## [TASK OBJECTIVE]
Starting with the first of the rows below and going up to and including the line that contains "The height and width of the screenshot is (422, 551).", recast those lines as a Markdown table with the columns No. and Line, leaving out blank lines. Include only those lines.

*** Begin section ***

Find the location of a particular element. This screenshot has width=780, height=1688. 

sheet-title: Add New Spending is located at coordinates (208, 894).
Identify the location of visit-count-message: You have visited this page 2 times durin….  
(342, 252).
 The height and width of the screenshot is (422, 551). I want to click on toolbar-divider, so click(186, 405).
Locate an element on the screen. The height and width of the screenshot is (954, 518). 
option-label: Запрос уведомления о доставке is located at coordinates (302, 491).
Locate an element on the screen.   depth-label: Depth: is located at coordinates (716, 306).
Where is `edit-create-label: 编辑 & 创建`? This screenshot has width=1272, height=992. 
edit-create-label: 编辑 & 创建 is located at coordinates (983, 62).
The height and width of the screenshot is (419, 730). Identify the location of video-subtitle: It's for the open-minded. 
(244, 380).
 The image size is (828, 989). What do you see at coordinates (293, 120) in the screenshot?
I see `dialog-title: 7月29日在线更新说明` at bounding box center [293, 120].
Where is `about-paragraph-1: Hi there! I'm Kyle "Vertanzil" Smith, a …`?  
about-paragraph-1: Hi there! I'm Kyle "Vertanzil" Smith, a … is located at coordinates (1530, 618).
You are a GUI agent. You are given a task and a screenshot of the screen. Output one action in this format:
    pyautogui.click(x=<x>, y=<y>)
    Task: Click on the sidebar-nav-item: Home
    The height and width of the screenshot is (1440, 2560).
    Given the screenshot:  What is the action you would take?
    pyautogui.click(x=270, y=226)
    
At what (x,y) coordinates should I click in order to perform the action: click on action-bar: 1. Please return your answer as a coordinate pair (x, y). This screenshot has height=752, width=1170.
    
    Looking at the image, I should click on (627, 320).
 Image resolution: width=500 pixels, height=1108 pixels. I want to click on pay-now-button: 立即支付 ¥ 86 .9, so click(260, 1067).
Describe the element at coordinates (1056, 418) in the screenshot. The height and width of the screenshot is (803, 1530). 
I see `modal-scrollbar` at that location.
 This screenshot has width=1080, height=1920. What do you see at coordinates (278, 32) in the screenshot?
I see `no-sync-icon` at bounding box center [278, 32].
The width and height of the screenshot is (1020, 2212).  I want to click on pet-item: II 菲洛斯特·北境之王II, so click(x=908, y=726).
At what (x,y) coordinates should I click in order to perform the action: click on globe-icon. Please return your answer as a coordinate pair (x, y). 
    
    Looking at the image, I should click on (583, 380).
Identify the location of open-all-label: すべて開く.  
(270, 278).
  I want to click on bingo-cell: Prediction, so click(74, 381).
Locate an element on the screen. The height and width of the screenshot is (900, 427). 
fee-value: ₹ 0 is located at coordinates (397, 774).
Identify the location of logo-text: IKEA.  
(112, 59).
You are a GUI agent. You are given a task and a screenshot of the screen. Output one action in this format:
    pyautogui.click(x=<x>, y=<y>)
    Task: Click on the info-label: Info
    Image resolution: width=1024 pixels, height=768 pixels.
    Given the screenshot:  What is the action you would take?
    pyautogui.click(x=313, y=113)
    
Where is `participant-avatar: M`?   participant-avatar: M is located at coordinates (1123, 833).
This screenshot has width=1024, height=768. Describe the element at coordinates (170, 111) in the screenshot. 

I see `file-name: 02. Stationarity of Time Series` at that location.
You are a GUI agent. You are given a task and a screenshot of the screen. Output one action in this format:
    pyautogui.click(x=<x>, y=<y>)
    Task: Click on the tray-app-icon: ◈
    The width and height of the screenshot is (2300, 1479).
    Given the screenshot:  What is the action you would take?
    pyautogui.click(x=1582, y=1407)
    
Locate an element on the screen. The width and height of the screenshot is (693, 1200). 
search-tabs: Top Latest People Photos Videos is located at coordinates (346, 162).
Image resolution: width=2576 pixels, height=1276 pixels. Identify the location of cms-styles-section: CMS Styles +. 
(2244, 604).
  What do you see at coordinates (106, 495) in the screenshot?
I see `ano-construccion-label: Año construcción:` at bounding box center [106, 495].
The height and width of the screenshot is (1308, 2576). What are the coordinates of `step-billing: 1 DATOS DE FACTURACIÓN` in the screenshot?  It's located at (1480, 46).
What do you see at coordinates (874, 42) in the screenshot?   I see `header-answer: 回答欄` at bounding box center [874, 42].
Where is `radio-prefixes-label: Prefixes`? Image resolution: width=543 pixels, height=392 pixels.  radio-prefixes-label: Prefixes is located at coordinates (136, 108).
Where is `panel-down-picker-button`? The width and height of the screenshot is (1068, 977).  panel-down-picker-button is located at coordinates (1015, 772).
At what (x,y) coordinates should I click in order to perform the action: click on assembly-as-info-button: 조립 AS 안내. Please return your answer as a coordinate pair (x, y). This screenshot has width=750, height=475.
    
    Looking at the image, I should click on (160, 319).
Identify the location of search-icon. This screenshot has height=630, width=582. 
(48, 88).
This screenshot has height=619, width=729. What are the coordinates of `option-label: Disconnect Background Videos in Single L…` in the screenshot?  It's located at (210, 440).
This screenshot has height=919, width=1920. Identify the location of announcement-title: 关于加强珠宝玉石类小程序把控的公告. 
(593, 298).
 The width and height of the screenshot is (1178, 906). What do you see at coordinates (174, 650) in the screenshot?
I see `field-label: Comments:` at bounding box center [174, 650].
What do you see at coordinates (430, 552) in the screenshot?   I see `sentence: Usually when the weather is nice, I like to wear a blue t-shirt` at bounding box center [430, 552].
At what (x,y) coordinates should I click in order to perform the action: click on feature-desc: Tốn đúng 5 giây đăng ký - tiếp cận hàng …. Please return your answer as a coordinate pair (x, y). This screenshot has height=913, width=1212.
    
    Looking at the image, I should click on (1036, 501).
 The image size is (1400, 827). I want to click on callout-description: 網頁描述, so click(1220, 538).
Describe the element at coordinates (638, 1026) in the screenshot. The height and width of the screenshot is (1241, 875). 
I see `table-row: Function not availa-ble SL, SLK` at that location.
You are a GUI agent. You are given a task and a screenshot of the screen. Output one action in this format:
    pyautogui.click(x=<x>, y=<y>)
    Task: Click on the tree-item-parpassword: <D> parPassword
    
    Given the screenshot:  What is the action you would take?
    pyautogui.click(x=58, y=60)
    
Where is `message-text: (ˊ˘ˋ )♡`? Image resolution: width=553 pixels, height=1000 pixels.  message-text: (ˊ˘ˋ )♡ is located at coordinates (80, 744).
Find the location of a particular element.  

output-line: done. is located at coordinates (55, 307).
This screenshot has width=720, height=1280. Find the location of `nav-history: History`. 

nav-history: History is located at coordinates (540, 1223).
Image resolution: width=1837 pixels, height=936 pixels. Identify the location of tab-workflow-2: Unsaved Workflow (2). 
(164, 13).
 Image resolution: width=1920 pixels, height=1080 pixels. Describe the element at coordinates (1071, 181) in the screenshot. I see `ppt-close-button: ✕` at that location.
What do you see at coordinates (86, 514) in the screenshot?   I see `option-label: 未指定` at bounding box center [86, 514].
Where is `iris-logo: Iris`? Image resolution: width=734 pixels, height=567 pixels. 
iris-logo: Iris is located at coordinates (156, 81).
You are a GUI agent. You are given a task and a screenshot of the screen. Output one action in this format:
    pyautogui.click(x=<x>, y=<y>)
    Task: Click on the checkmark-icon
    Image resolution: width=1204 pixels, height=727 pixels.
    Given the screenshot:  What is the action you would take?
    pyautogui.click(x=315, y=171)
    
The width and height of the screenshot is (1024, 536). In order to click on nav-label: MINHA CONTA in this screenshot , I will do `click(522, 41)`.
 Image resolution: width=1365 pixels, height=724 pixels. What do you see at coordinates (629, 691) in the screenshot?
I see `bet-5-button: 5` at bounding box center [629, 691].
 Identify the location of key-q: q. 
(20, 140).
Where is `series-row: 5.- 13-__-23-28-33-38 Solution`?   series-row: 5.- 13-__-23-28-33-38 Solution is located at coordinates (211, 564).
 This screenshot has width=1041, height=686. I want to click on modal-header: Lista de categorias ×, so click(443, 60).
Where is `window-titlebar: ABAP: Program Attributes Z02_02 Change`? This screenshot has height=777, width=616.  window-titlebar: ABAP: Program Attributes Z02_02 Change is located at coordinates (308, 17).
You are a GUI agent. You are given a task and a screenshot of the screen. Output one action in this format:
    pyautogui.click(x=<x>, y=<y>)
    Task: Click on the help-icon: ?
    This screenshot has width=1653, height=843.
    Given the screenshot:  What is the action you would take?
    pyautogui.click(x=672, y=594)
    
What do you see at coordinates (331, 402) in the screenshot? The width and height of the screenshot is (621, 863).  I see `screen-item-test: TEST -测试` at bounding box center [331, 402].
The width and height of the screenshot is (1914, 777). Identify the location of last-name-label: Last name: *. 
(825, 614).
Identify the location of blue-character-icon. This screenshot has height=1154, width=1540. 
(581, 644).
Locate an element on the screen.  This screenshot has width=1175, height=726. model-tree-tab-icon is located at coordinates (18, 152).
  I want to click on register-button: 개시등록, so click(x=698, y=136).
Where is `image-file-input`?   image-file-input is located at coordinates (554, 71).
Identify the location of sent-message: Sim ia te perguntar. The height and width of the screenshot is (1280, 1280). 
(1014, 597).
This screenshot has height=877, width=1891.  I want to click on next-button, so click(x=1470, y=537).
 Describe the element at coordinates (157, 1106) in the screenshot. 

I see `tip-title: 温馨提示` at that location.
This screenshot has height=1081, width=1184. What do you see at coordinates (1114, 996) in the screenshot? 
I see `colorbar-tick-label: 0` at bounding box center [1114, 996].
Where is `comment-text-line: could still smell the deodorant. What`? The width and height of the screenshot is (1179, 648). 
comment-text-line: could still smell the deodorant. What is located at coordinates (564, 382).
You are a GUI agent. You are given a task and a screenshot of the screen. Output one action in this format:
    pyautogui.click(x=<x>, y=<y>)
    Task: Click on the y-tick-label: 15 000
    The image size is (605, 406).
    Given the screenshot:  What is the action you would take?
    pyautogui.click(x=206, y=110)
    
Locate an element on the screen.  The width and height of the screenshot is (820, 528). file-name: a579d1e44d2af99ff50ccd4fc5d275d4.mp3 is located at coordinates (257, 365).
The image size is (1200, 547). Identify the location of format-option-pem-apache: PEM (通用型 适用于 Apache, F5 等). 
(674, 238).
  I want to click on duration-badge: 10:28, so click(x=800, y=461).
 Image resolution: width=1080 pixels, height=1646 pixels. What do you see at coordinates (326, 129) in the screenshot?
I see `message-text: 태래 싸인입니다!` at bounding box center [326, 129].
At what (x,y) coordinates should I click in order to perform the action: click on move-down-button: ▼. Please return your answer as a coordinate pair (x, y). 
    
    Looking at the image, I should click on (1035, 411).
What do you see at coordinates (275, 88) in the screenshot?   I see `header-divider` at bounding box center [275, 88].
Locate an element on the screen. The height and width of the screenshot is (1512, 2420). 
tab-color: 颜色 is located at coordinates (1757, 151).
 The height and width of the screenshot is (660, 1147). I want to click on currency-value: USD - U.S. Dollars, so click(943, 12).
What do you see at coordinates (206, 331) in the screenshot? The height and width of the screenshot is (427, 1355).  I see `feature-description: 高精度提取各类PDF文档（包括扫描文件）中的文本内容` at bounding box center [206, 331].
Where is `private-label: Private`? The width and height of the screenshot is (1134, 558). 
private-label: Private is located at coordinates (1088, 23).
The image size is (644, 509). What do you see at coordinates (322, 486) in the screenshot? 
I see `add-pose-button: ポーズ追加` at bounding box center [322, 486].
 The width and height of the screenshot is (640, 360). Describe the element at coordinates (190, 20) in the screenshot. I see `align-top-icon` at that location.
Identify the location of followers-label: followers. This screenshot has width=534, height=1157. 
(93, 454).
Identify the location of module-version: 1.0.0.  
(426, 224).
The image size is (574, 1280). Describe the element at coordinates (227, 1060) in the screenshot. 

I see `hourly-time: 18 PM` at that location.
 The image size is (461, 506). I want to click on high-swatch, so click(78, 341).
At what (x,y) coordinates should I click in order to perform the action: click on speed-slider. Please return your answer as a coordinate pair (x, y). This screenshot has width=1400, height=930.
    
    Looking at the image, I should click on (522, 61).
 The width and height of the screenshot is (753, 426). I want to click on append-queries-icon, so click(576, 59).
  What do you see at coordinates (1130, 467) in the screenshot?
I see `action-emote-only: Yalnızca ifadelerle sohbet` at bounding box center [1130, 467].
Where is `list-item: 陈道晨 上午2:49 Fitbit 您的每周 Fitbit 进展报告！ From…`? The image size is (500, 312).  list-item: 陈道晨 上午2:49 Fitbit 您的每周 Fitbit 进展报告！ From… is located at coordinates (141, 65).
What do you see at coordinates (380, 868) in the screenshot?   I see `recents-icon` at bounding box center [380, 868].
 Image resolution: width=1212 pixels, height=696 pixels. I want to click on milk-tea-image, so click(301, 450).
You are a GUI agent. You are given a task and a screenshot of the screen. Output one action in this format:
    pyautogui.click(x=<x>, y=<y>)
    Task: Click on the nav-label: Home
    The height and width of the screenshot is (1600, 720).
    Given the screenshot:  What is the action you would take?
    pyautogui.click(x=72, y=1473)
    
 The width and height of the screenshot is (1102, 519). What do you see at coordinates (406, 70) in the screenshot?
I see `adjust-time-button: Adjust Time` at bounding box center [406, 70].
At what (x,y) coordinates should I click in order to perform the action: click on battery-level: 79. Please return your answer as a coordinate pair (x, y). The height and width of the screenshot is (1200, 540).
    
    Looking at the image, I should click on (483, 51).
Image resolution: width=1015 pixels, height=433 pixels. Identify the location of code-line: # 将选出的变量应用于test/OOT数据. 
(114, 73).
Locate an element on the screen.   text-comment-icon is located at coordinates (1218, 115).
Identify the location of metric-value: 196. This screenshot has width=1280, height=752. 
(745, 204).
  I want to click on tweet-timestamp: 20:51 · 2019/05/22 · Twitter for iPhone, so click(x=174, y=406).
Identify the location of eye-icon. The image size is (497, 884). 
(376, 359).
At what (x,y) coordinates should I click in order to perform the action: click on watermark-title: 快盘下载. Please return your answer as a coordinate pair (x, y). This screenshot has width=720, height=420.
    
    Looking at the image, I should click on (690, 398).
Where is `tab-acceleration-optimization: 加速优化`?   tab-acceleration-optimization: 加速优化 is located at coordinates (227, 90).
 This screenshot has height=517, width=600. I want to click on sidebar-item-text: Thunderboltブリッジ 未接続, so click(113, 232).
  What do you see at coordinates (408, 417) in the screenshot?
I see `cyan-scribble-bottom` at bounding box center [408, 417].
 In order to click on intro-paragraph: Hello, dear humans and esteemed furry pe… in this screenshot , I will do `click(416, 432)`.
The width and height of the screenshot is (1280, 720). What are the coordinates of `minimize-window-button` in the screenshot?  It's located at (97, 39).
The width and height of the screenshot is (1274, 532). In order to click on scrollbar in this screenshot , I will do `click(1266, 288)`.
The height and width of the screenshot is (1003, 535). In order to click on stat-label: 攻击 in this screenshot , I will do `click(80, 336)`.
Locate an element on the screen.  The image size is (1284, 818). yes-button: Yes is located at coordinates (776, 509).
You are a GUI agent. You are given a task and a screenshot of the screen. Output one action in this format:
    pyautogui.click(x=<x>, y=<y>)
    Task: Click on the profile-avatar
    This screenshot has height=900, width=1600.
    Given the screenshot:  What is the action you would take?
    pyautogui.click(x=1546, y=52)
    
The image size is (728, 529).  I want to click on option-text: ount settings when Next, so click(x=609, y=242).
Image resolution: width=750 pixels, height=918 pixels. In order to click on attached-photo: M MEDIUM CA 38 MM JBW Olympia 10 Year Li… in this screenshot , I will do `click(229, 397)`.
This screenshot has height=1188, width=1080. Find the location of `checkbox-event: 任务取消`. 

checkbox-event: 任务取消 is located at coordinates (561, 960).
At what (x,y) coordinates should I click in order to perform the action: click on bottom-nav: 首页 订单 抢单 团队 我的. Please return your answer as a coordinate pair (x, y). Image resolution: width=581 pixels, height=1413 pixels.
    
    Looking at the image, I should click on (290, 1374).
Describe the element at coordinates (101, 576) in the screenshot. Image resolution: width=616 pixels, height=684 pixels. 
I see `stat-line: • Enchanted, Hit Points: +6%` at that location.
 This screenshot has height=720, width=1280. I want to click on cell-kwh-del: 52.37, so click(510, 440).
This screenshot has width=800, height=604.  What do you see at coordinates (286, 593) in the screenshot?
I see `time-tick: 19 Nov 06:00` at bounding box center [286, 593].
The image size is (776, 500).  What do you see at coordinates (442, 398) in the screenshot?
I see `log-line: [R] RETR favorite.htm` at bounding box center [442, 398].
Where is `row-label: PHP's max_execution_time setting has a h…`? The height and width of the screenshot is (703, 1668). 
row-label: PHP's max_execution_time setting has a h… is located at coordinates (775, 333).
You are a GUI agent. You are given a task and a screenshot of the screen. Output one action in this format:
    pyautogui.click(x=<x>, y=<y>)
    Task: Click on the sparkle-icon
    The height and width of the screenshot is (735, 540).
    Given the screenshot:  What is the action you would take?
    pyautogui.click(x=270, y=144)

*** End section ***

## [TASK OUTPUT]
| No. | Line |
|---|---|
| 1 | Find the location of a particular element. This screenshot has width=780, height=1688.  |
| 2 | sheet-title: Add New Spending is located at coordinates (208, 894). |
| 3 | Identify the location of visit-count-message: You have visited this page 2 times durin….   |
| 4 | (342, 252). |
| 5 |  The height and width of the screenshot is (422, 551). I want to click on toolbar-divider, so click(186, 405). |